Task to carry out:
In the forum thread below about a hedgehog cake, repeat word for word the stretch from "## djkams32 (Aug" through "it'll look better.".

# wanted to share what i made :)



## djkams32 (Aug 13, 2010)

So i thought about this the other day and i really wanted to do it.. so here it is.... my hedgehog cake!    i think its uber cuuute! just a test though... next time i make one it'll look better.


----------



## tie-dye hedgie (Dec 19, 2009)

That's really cool; you did a great job! Yum, Yum!


----------



## PJM (May 7, 2010)

Mmmm...Hedgie-licious!!!!
It's adorable! Nice job!


----------



## I<3Hejji (Aug 29, 2010)

Cute! I want some


----------



## Nancy (Aug 22, 2008)

That is really cute. Good idea using the icing tips to make quills.


----------



## krbshappy71 (Jul 17, 2009)

Awww how cute, thanks for sharing!


----------



## schmelderz (Jul 7, 2010)

Extracted material:

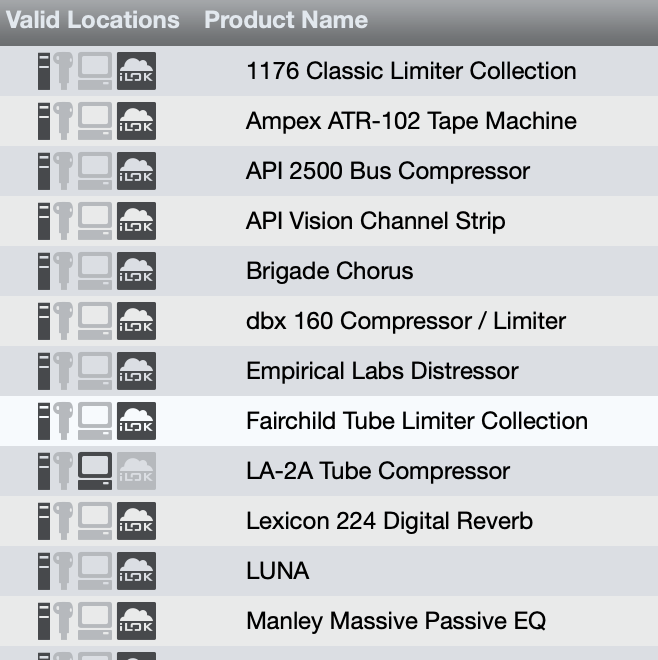Click the USB key icon beside Ampex ATR-102 Tape Machine
658x660 pixels.
pos(64,121)
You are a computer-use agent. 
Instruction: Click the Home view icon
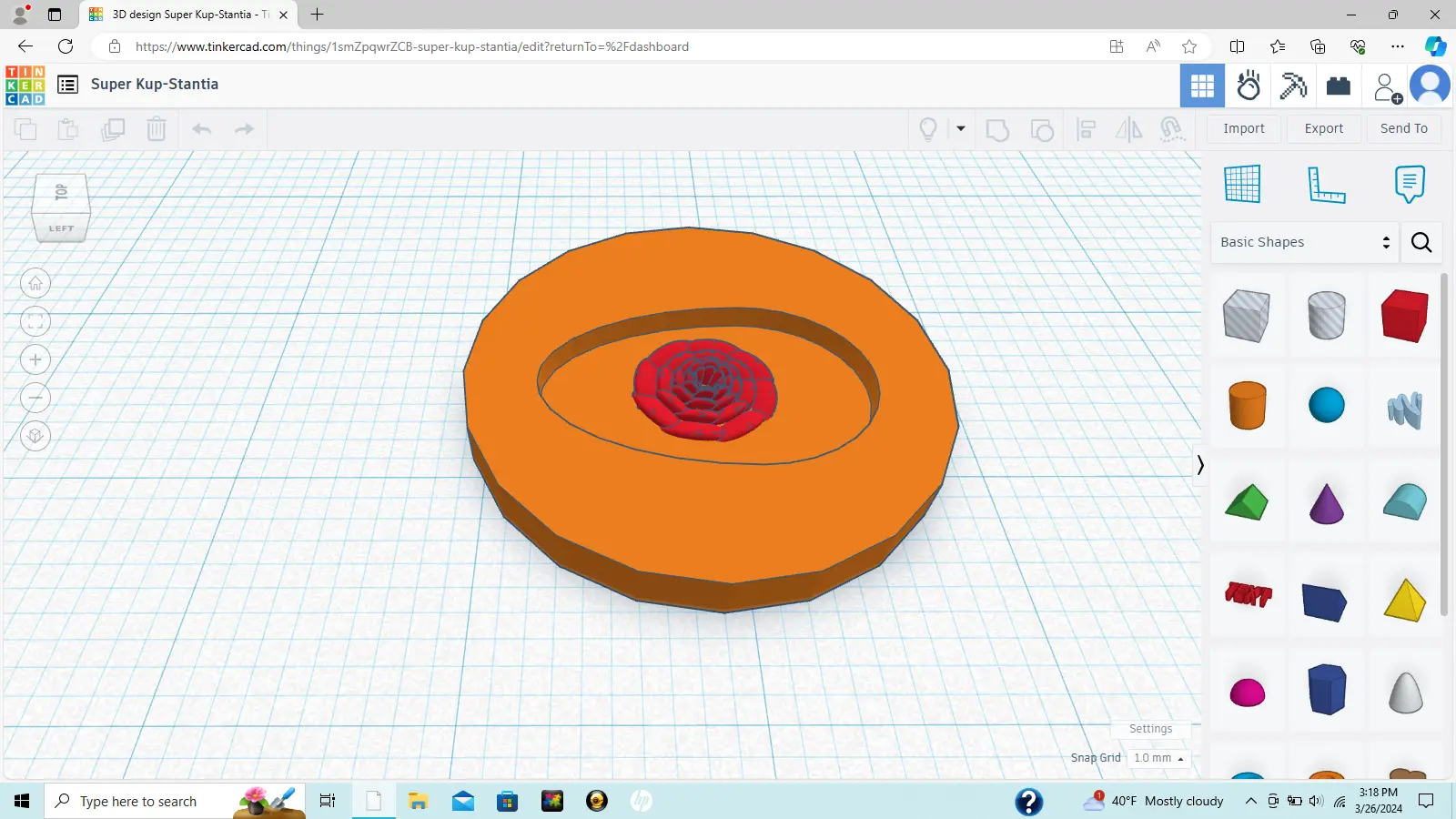point(35,282)
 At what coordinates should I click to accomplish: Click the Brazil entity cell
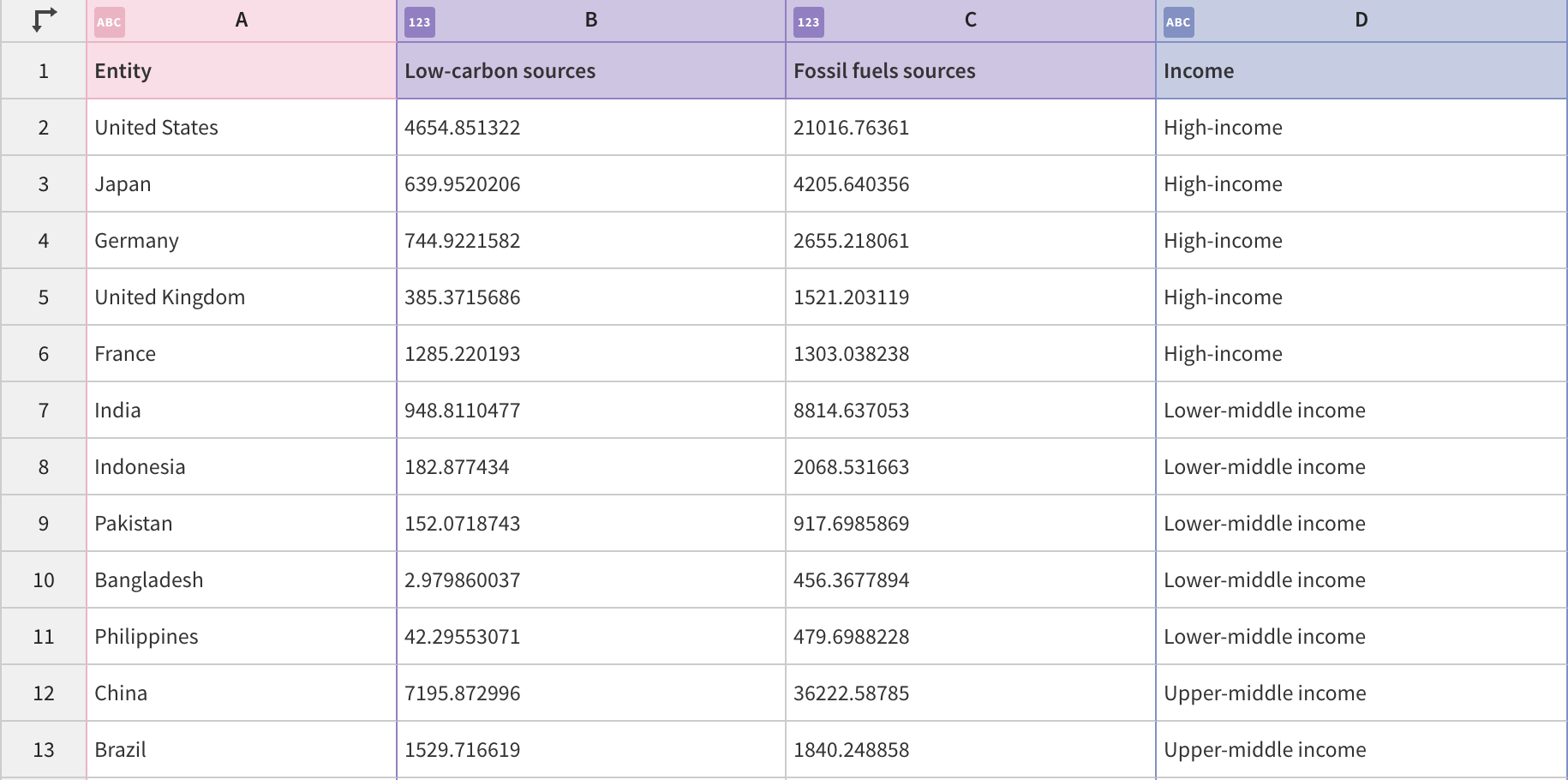(x=242, y=749)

Complete answer:
## djkams32 (Aug 13, 2010)

So i thought about this the other day and i really wanted to do it.. so here it is.... my hedgehog cake!    i think its uber cuuute! just a test though... next time i make one it'll look better.